A question repeated often at this week’s TribalNet Conference & Tradeshow in Reno was: What keeps tribal chief information officers up at night?
The tribal technology conference held six educational sessions related to cybersecurity and the tradeshow had several vendors promoting software that helps tribes defend against the kind of cyberattacks that have shuttered numerous casinos over the past two years.
While successful cyberattacks have dropped over the last 12 months, a lot of the credit is going to the diligence of tribes, taking the threats more seriously, conducting audits to test vulnerabilities, and upgrading their security software. Previously, many tribes didn’t think they were targets and hadn’t devoted the time and resources to deal with the problem.

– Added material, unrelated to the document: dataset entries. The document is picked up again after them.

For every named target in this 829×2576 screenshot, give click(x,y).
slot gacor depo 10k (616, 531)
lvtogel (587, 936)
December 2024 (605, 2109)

“What keeps the CIOs up at night are ransomware attacks,” said Justin Raisor, the federal civilian regional sales manager with Vectra AI, a San Jose-based cybersecurity company. “It’s about their casino getting encrypted, locked down, and ransomed.”
Tribal casinos have been more attractive targets than commercial properties these days. The bigger operations addressed their vulnerabilities after several high-profile ransomware attacks over the last decade.
“Your MGMs, Bally’s, Wynns, and others have massive departments where this is their focus,” Raisor said. “Some tribes are mistaking their IT departments for their security departments, which can’t be further from the truth. The two focuses are completely different. The IT department is there to make sure day-to-day operations are running. The cybersecurity team is looking 10 miles out, trying to see what’s coming.”
Typically, hackers enter systems when an employee clicks on a link, perhaps as benign as an award for a $50 gift card. An attack might stand for months before it becomes evident that the property’s data has been encrypted, Raisor said.
“If all the data is encrypted, the casino doesn’t own the keys to that encryption,” Raisor explained. “The attacker does and that’s where ransomware becomes a problem. The attacker will supply the key that unlocks the data.”
Ransomware attacks are often a poke in the eye on the hackers’ way out, to cover their tracks, Raisor said.
Hackers break into databases full of credit card numbers, player details, and HR information that they can sell on the black market, then encrypt the databases to collect a ransom.
Casinos shut down for weeks, because most of their gaming systems are interconnected with the back of the house, Raisor said. For example, slot machines connected to back-end systems are fed by databases; surveillance cameras feed back to a centralized place.
“But if that data becomes encrypted, it’s not accessible, resulting in the slots, the tables, and potentially the security system going offline,” Raisor said. “The casino can’t operate; it can’t make money.”
Companies like Vectra AI offer software that detects hacks and helps isolate them before hackers can steal and encrypt the data.
Artificial intelligence is the best way to fight cyberattacks, Raisor said. Casinos get attacked all the time and that creates a lot of noise. Artificial intelligence sniffs out the nefarious actors, separating them from mere nonsense, he said.
Traditionally, analysts had to comb through tens of thousands of alerts on a daily basis. Today, “The AI software hangs a sensor off a network switch and we see all the traffic passing across that sensor,” Raisor said. “The sensor sends all the data to what we call a ‘brain,’ which identifies what’s important for the security analyst.”
That’s especially critical, given the current sophistication of cyberattacks. “They go from the point of inception and it can be six months before they do anything, or if they do, they make little movements to stay under the covers,” Raisor said.
The AI is looking for anything that operates outside of normal. It also keeps an eye on events that tie back to a specific host, such as a server, computer, or slot machine, Raisor said. It can pinpoint something that’s starting to look like an attack, alerting analysts to examine it further. One way to stop the attack is to isolate the host and sever its connection to the greater network. “That’s why you’re looking at behavior, so you can head problems off at the pass.”
Raisor said that cybersecurity is nuanced or even mislabeled. “There’s no silver-bullet vendor out there.” Instead, different components all play together, like an ecosystem.
Raisor’s product looks at network behavior to determine whether or not it’s a threat, but Vectra AI also works with Microsoft, a technology partner for Microsoft Defender.
“We contextualize information from their product and feed information into their product,” Raisor said. “We’re really good at playing together to detect a host that’s probably compromised, so we might want to create a policy that locks that host out.”
In many instances, however, it’s too late to do anything, Raisor said. For years, casinos and companies in other industries did a good job of building a “moat,” a security perimeter around a network. However, once a hacker got past the perimeter and into a system, that wasn’t monitored.
“Cybersecurity is now focused inward. It’s an inside-out type of approach,” Raisor said. “That allows us to determine if something is going to happen, as well as if we’ve been compromised.”